Comparison between AI and human expert performance in acute pain assessment in sheep.

Journal: Scientific reports
PMID:

Abstract

This study explores the question whether Artificial Intelligence (AI) can outperform human experts in animal pain recognition using sheep as a case study. It uses a dataset of N = 48 sheep undergoing surgery with video recordings taken before (no pain) and after (pain) surgery. Four veterinary experts used two types of pain scoring scales: the sheep facial expression scale (SFPES) and the Unesp-Botucatu composite behavioral scale (USAPS), which is the 'golden standard' in sheep pain assessment. The developed AI pipeline based on CLIP encoder significantly outperformed human facial scoring (AUC difference = 0.115, p < 0.001) when having access to the same visual information (front and lateral face images).
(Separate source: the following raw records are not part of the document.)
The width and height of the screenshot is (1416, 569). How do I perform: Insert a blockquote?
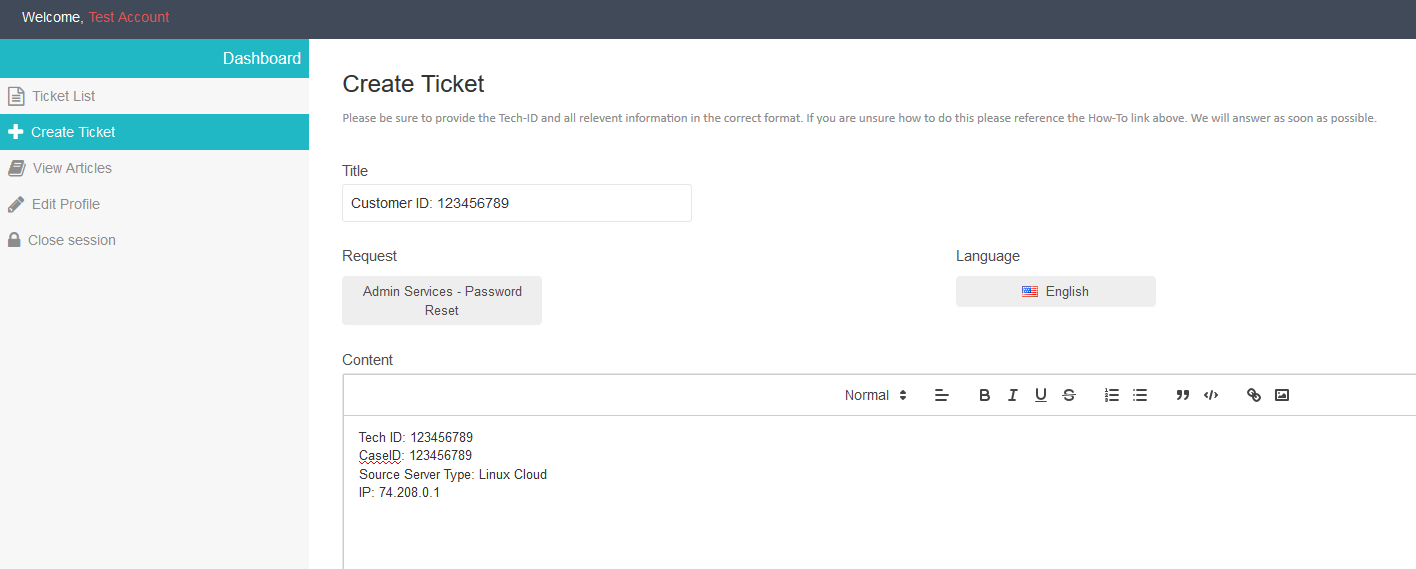pos(1182,395)
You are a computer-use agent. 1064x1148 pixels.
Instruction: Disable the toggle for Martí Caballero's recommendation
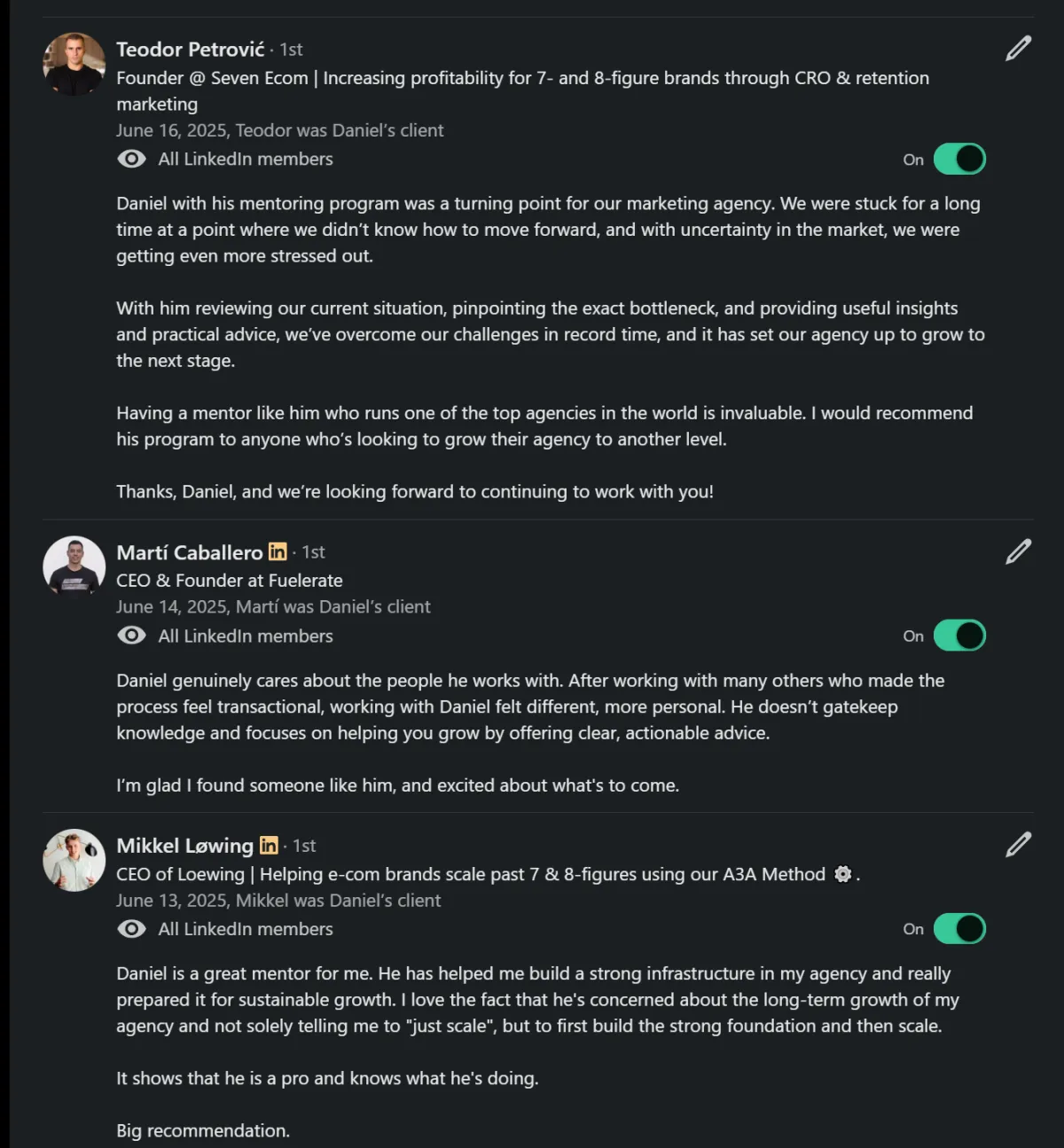[x=959, y=636]
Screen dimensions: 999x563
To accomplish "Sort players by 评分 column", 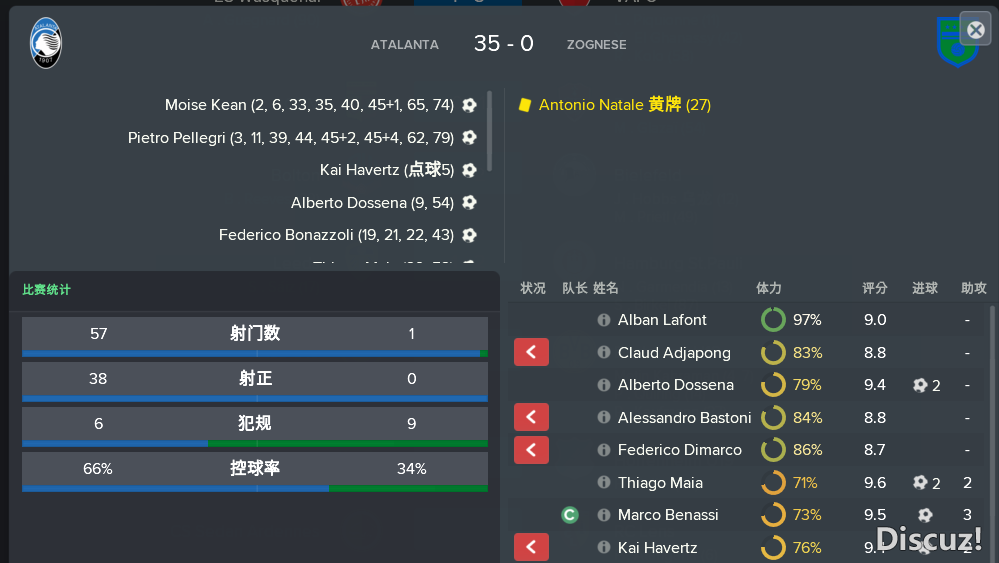I will coord(875,289).
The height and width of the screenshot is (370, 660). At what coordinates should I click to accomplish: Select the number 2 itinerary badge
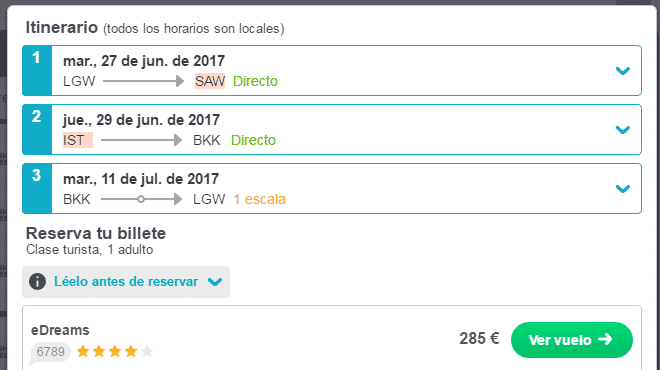click(37, 130)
It further effectively equaled human USAPS behavioral scoring (AUC difference = 0.027, p = 0.163), but the small improvement was not statistically significant. The fact that the machine can outperform human experts in recognizing pain in sheep when exposed to the same visual information has significant implications for clinical practice, which warrant further scientific discussion.

Authors

  • Marcelo Feighelstein
    Information Systems Department, University of Haifa, Haifa, Israel.
  • Stelio P Luna
    School of Veterinary Medicine and Animal Science, Sao Paolo State University (Unesp), São Paulo, Brazil.
  • Nuno O Silva
    School of Veterinary Medicine and Animal Science, Sao Paolo State University (Unesp), São Paulo, Brazil.
  • Pedro E Trindade
    Department of Population Pathobiology, North Carolina State University, Raleigh, USA.
  • Ilan Shimshoni
    Information Systems Department, University of Haifa, Haifa, Israel.
  • Dirk van der Linden
    Department of Computer and Information Sciences, Northumbria University, Newcastle upon Tyne, UK.
  • Anna Zamansky
    Information Systems Department, University of Haifa, Haifa, Israel.